For our project we use Hibernate. The application we are building reads work items from the database, processes them (validation) and writes the results back to the database; a typical data processing application. Optimally the process would be streaming, a gigantic select would be used to fetch millions of rows and process each row in a transaction (The processing of a row results in several DML statements). Now there are technical obstacles to implementing the application in this fashion. The RDBMS should be able to process millions of short transactions, while keeping the long transaction that reads the rows alive. Oracle cannot handle this, due to its read consistency functionality. After quite some time a ORA-01555: snapshot too old (rollback segment too small) will inevitably crash the long running transaction. Our implementation divides the gigantic select in smaller chunks, to prevent the "snapshots" from getting "too old".
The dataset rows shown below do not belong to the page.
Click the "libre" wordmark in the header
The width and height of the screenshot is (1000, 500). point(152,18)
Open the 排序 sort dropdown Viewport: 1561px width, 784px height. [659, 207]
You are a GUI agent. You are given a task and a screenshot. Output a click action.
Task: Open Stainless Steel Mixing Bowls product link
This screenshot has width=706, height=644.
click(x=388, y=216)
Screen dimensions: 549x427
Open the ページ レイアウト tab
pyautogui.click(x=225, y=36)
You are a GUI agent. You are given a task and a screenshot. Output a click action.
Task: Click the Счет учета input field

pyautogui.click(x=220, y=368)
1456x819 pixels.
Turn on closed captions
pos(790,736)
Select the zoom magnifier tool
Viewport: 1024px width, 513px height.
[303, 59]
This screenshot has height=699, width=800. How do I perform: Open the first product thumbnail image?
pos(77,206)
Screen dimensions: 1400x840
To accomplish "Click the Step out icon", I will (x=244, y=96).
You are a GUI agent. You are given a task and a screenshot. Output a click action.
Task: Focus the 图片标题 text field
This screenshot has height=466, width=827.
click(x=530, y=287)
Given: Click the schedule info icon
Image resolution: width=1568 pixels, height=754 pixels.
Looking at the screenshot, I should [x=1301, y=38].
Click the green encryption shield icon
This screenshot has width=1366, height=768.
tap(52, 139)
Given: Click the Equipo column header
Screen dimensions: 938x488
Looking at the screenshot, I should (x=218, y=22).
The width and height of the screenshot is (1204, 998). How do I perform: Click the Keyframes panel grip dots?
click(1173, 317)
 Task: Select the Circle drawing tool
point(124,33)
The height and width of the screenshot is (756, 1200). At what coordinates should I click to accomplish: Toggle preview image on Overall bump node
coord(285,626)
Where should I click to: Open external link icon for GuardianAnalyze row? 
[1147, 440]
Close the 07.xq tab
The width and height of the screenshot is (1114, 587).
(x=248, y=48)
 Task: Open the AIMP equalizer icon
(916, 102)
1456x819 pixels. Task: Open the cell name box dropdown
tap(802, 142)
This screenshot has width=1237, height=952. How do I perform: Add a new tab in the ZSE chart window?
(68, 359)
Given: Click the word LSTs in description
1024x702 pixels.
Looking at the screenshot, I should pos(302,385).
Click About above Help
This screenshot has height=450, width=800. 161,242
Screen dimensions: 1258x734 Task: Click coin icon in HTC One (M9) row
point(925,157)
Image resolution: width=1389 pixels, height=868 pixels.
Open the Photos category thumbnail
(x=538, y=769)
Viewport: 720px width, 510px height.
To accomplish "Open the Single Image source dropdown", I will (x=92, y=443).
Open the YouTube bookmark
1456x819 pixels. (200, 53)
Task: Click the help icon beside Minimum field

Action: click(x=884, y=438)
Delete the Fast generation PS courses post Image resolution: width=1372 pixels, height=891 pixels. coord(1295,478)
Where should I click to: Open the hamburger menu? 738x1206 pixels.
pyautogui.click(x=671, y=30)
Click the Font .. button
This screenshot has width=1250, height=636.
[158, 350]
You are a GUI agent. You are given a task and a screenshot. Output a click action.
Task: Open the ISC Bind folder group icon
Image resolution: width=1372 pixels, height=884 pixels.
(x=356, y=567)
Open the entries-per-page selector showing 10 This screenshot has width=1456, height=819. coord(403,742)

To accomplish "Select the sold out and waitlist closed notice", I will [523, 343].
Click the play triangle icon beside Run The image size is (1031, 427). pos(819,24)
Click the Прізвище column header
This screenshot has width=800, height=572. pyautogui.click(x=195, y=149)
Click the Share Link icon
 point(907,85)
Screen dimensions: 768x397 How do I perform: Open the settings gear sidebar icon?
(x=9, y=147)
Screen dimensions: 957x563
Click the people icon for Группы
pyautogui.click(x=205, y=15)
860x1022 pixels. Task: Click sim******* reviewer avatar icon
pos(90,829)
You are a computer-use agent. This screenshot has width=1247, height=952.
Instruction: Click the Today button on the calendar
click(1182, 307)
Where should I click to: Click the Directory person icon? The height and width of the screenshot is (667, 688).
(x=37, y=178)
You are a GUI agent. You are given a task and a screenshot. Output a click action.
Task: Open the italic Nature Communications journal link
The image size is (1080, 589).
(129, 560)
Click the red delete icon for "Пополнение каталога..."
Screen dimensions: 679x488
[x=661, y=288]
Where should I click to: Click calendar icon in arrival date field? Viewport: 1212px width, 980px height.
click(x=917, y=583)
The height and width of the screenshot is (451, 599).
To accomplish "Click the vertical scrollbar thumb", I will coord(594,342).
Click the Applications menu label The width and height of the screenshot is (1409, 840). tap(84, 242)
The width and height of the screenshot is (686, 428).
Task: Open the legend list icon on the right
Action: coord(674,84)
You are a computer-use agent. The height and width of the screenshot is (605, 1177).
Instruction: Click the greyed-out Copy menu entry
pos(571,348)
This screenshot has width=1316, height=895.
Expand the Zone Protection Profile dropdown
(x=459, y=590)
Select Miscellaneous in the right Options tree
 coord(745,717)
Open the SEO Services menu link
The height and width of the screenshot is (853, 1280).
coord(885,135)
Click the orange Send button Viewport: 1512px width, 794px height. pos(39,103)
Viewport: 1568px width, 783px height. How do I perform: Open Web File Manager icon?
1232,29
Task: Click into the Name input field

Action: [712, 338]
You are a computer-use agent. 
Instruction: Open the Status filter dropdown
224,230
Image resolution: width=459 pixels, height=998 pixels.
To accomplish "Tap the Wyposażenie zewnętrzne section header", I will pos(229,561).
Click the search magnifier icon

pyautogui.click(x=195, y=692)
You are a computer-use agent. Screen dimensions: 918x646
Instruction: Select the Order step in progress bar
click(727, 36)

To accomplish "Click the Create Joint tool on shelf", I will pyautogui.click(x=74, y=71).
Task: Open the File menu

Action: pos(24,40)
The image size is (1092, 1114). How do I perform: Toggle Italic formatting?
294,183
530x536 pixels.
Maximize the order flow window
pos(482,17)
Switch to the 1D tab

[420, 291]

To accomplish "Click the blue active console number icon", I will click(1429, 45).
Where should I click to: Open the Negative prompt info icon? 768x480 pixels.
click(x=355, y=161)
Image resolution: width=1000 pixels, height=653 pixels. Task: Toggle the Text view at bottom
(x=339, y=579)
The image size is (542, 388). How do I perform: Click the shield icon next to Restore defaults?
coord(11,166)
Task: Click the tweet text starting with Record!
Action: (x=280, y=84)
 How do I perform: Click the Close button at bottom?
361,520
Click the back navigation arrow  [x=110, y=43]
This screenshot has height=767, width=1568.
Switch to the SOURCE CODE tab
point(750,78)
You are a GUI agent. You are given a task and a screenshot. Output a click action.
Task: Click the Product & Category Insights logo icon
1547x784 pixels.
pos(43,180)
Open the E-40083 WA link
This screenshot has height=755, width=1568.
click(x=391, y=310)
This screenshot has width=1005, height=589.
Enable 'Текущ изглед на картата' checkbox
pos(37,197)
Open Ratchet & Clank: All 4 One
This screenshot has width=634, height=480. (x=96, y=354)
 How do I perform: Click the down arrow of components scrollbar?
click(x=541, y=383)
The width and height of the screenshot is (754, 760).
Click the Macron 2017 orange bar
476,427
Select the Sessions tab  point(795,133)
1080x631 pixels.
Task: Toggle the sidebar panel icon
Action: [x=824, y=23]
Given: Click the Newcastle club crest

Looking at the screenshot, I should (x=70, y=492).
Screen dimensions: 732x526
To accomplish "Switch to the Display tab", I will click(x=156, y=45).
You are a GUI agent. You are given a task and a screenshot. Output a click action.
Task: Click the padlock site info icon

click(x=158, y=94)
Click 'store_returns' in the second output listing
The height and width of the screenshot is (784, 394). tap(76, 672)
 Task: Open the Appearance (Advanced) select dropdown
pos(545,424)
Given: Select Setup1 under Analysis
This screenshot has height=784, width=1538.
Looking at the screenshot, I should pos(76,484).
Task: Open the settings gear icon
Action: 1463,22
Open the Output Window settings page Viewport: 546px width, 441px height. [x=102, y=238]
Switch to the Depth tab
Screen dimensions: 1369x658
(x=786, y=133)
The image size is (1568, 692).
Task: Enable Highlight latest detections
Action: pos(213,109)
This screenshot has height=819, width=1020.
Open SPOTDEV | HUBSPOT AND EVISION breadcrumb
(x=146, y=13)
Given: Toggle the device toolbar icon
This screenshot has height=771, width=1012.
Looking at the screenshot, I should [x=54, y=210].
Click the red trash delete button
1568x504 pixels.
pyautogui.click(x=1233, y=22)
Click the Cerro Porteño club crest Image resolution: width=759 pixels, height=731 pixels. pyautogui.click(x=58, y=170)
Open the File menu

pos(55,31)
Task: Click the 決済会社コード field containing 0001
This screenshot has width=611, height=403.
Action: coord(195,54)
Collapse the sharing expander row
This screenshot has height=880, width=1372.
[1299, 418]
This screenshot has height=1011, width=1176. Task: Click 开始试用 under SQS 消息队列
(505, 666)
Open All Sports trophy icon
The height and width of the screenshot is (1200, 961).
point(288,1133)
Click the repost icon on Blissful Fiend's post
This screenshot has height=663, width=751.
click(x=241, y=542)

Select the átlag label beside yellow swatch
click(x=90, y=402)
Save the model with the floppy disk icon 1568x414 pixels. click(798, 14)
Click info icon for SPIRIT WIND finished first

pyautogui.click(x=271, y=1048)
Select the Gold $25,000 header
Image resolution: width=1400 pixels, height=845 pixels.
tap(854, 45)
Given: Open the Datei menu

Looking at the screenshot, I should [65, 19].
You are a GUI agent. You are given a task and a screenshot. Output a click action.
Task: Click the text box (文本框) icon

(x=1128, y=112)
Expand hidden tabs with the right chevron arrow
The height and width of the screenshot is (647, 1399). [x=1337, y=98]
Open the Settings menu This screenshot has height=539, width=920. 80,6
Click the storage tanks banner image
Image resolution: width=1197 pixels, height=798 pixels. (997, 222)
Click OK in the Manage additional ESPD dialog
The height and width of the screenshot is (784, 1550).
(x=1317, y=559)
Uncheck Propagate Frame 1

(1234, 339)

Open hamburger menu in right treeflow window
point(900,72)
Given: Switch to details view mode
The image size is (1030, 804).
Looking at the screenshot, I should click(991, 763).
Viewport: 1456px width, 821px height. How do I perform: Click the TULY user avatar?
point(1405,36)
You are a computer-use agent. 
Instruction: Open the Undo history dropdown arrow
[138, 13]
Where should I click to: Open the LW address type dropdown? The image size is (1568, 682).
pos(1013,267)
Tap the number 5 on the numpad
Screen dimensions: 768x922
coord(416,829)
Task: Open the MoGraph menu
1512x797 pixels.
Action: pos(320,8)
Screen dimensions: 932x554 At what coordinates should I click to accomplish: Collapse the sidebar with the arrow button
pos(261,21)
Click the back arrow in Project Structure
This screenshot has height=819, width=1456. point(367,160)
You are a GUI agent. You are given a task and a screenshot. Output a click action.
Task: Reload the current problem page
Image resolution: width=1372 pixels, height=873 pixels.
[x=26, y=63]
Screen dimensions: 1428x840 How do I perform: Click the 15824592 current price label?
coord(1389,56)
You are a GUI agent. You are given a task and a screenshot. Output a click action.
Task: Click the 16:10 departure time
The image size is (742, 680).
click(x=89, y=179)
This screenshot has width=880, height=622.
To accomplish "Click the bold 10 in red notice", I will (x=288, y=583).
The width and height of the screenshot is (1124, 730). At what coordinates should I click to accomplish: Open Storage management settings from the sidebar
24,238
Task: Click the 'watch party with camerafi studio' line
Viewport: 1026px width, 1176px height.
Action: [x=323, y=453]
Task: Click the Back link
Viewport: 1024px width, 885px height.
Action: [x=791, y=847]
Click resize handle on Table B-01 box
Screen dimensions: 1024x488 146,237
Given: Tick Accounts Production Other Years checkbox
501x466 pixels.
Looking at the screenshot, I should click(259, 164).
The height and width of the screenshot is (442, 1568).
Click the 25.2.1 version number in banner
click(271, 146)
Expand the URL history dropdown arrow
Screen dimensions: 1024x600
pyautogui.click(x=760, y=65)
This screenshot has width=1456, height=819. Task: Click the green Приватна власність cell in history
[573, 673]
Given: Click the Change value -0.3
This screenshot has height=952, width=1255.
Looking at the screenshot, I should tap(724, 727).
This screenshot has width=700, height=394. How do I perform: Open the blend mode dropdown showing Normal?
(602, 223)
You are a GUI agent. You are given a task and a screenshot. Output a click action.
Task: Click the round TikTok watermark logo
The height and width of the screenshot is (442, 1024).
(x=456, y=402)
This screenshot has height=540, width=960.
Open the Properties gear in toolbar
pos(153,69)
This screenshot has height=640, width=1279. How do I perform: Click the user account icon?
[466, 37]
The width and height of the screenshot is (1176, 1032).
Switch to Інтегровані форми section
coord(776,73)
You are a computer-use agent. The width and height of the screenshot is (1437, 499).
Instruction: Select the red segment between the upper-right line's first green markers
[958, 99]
Pfff, the first obstacle was out of the way. Next problem: Hibernate. We chose Hibernate as our ORM solution, because... because... we were all already familiar with it. Which is the lamest excuse in the world and will mostly lead to solving the wrong problem with the wrong tool. The problem with Hibernate in this situation is at the same time one of its main features. To support transactional write-behind Hibernate keeps track of all objects loaded in its Session. During the batch processing all work items get loaded in the session. The memory associated with this isn't the biggest problem. Whenever a Session is flushed, Hibernate will inspect each associated object to look for changes and write these to the database. If the session gets big, flushing it will take more and more time, even if there are no changes, as is the case with this long read transaction. The solution for this is to evict the objects from the session as soon as possible. Since we read the objects from a ScrollableResults each result is loaded separately. We wrap this results object in an EvictingIterator that will evict every work item from the session. When using this approach, one has to be very careful to evict all objects, also the objects that are loaded by cascading. Luckily, 'evict' is a cascade option of Hibernate, so in the mapping files specify cascade='evict' on all associations that are loaded and... presto!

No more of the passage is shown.